_Records_
# # #

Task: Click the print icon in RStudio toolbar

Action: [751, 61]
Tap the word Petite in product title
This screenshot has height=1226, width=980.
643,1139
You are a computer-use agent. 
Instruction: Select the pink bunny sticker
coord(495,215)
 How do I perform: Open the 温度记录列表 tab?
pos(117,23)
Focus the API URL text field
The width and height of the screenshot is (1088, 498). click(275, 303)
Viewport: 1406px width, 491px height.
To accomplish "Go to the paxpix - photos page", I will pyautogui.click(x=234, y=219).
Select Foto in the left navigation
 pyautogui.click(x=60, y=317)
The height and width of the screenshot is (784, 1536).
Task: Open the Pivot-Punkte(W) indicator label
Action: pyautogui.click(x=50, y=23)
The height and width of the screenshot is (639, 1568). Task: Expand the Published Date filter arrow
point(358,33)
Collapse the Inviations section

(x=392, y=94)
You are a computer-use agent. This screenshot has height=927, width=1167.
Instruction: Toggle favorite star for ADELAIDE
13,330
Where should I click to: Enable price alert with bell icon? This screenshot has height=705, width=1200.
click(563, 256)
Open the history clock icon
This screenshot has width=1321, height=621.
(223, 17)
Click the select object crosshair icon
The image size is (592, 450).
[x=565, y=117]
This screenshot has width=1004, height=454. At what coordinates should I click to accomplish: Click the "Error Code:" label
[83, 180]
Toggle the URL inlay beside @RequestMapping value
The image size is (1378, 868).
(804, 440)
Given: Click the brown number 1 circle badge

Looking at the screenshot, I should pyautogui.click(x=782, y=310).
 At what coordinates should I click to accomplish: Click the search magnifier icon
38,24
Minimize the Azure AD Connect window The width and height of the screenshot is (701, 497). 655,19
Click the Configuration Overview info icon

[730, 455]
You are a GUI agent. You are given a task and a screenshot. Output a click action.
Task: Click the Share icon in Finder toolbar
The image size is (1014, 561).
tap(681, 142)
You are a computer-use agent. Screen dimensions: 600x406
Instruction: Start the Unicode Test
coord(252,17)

# # #

Every line from the start of the material above through the line that contains "Viewport: 1406px width, 491px height." must be written out exactly, with both ends included.

Task: Click the print icon in RStudio toolbar

Action: [751, 61]
Tap the word Petite in product title
This screenshot has height=1226, width=980.
643,1139
You are a computer-use agent. 
Instruction: Select the pink bunny sticker
coord(495,215)
 How do I perform: Open the 温度记录列表 tab?
pos(117,23)
Focus the API URL text field
The width and height of the screenshot is (1088, 498). click(275, 303)
Viewport: 1406px width, 491px height.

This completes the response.